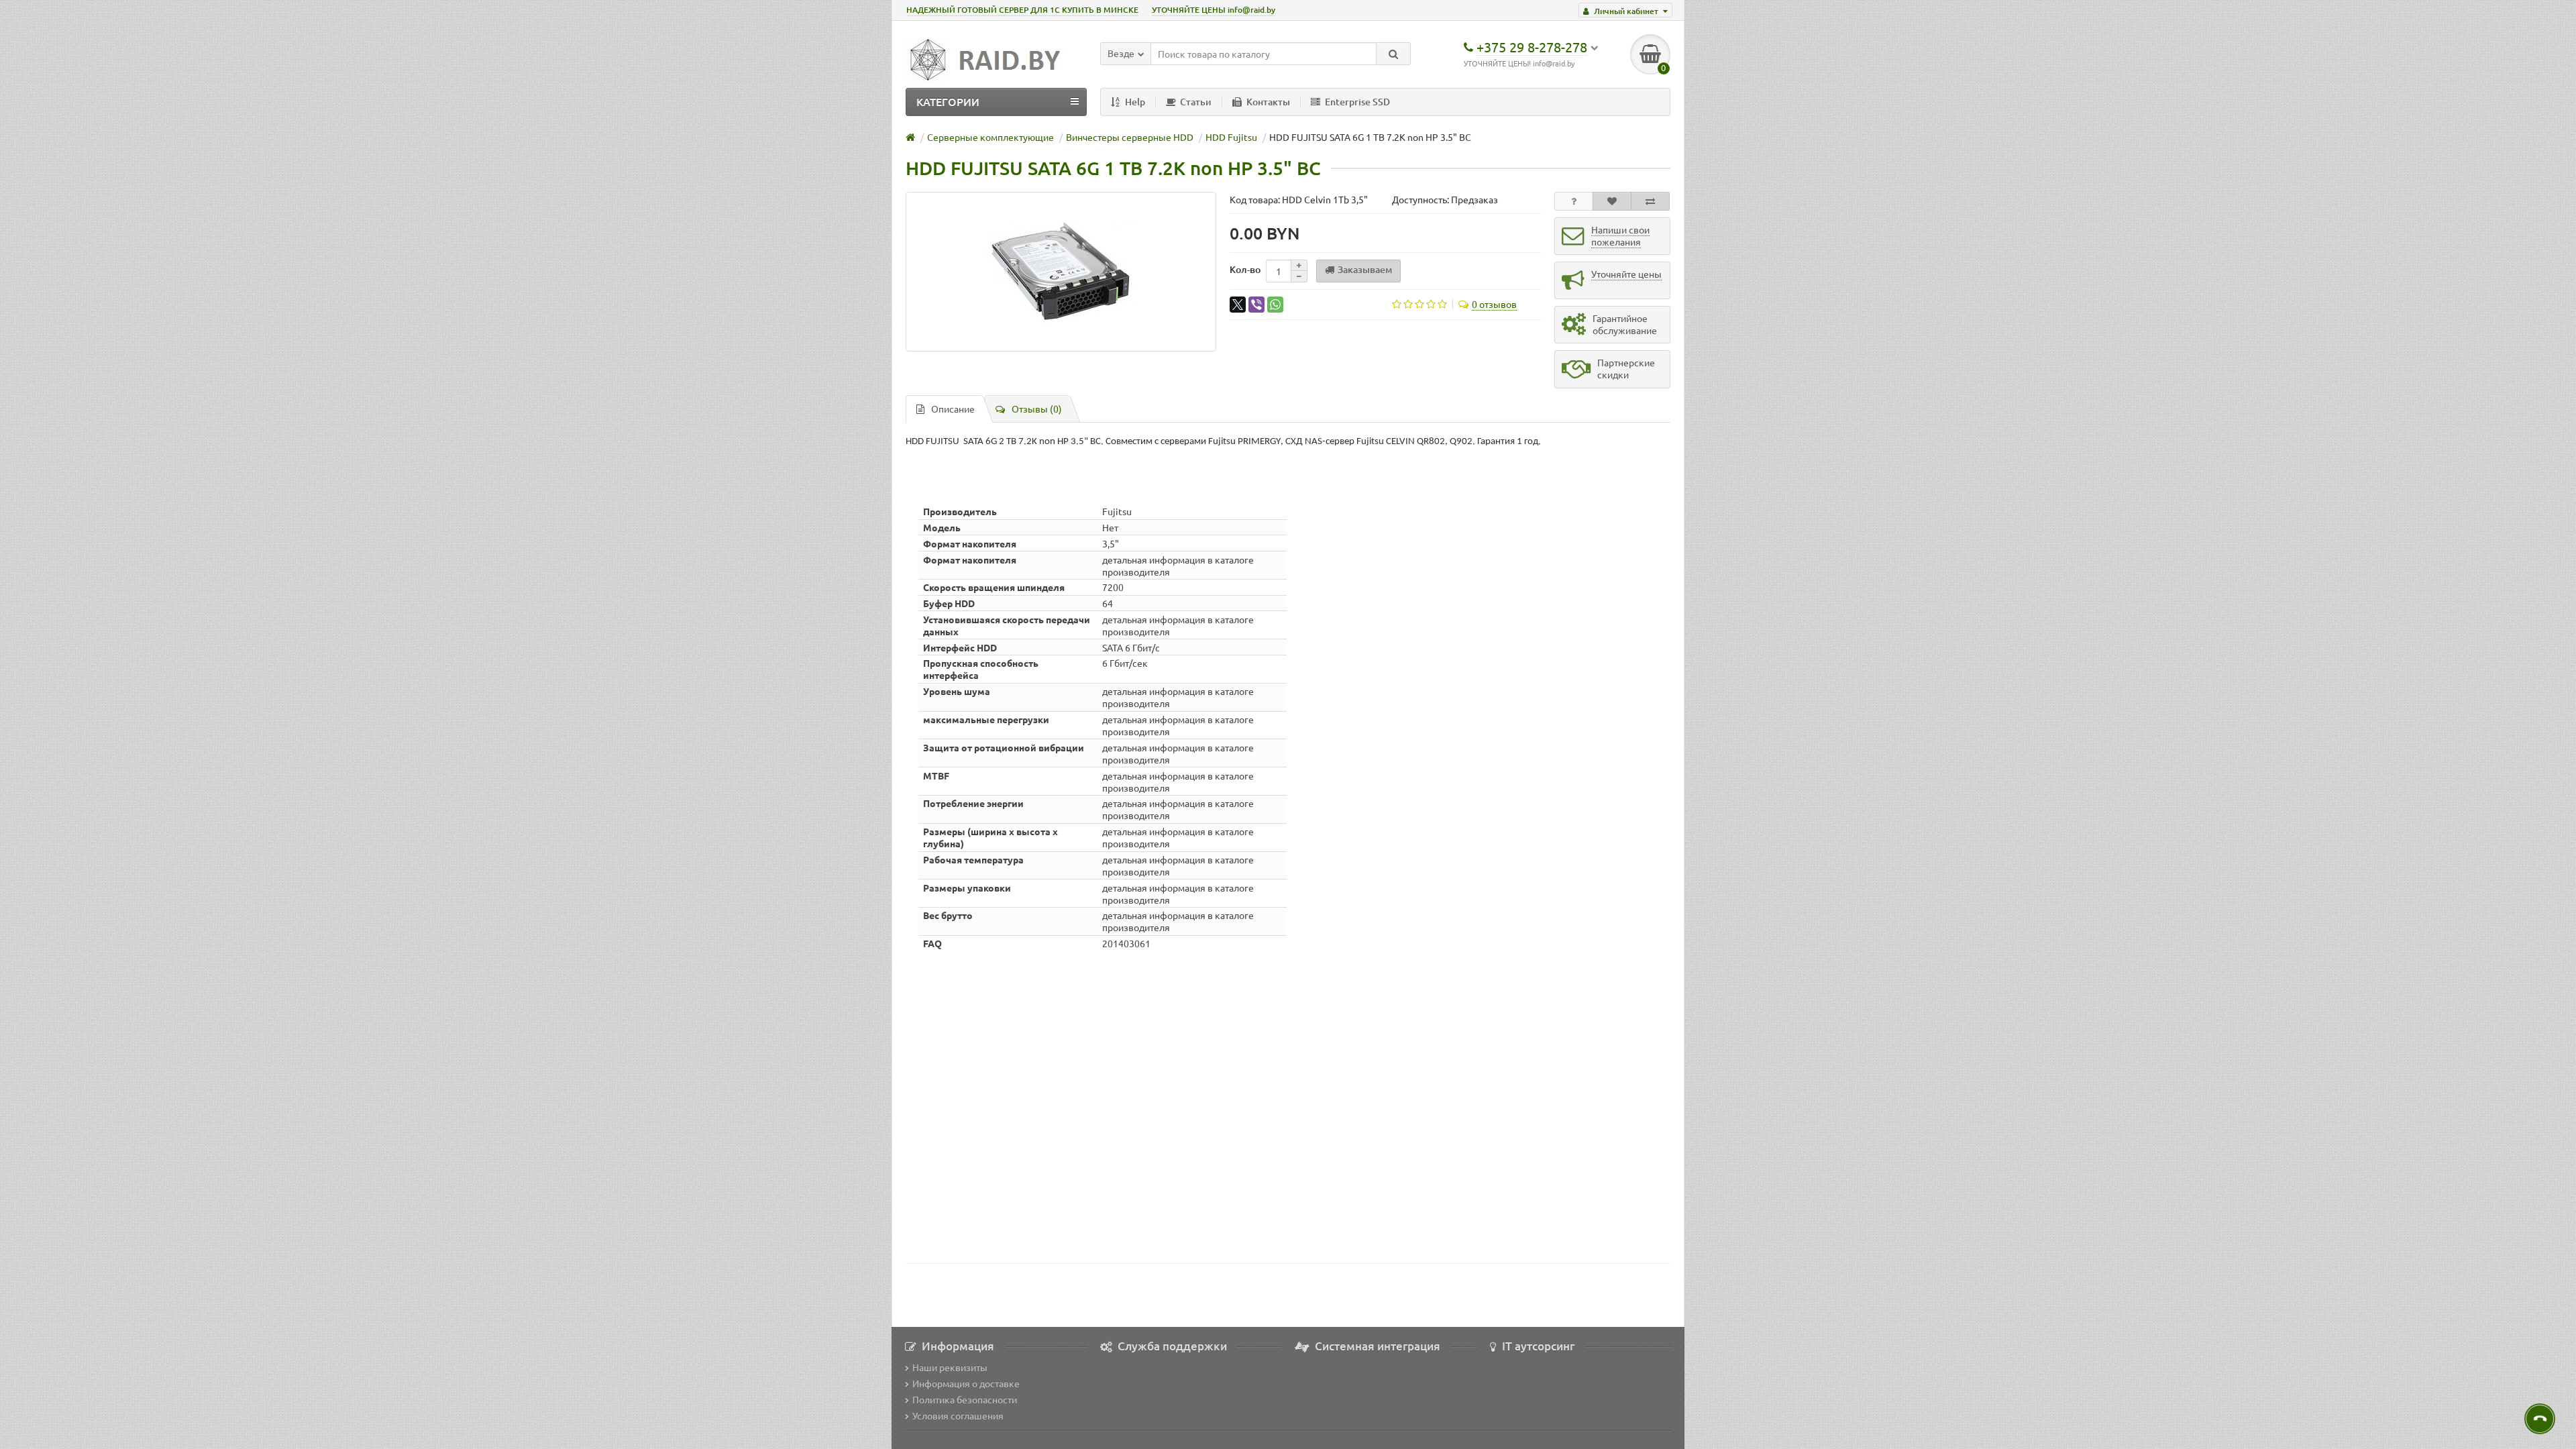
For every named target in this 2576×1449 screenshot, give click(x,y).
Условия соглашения (958, 1415)
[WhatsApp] (1275, 305)
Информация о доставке (966, 1383)
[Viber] (1256, 305)
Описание (953, 408)
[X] (1238, 305)
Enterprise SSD (1357, 101)
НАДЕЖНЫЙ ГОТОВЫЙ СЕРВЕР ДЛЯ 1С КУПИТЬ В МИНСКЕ (1022, 9)
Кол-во (1245, 269)
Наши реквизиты (949, 1367)
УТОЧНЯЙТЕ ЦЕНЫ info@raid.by (1213, 9)
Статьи (1196, 101)
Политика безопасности (964, 1399)
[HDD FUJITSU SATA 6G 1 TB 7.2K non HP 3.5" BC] (1061, 272)
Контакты (1268, 101)
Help (1135, 101)
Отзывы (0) (1037, 408)
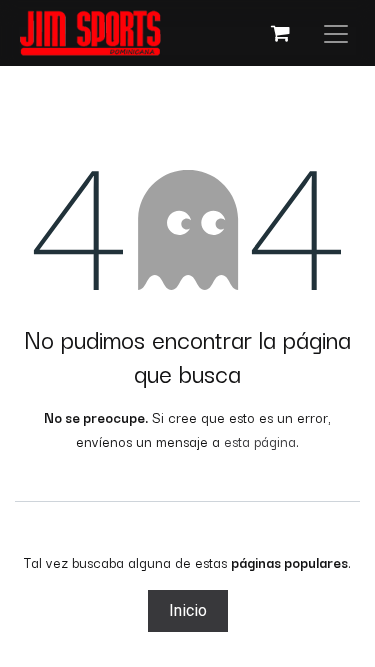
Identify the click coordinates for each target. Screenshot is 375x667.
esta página (260, 441)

================

*Task description*
Although the records contain pictures, return only their text, exactly as written.

*Task output*
For every named target in this 2576×1449 screenshot, give click(x,y).
Условия соглашения (958, 1415)
[WhatsApp] (1275, 305)
Информация о доставке (966, 1383)
[Viber] (1256, 305)
Описание (953, 408)
[X] (1238, 305)
Enterprise SSD (1357, 101)
НАДЕЖНЫЙ ГОТОВЫЙ СЕРВЕР ДЛЯ 1С КУПИТЬ В МИНСКЕ (1022, 9)
Кол-во (1245, 269)
Наши реквизиты (949, 1367)
УТОЧНЯЙТЕ ЦЕНЫ info@raid.by (1213, 9)
Статьи (1196, 101)
Политика безопасности (964, 1399)
[HDD FUJITSU SATA 6G 1 TB 7.2K non HP 3.5" BC] (1061, 272)
Контакты (1268, 101)
Help (1135, 101)
Отзывы (0) (1037, 408)
Identify the click coordinates for each target. Screenshot is 375x667.
esta página (260, 441)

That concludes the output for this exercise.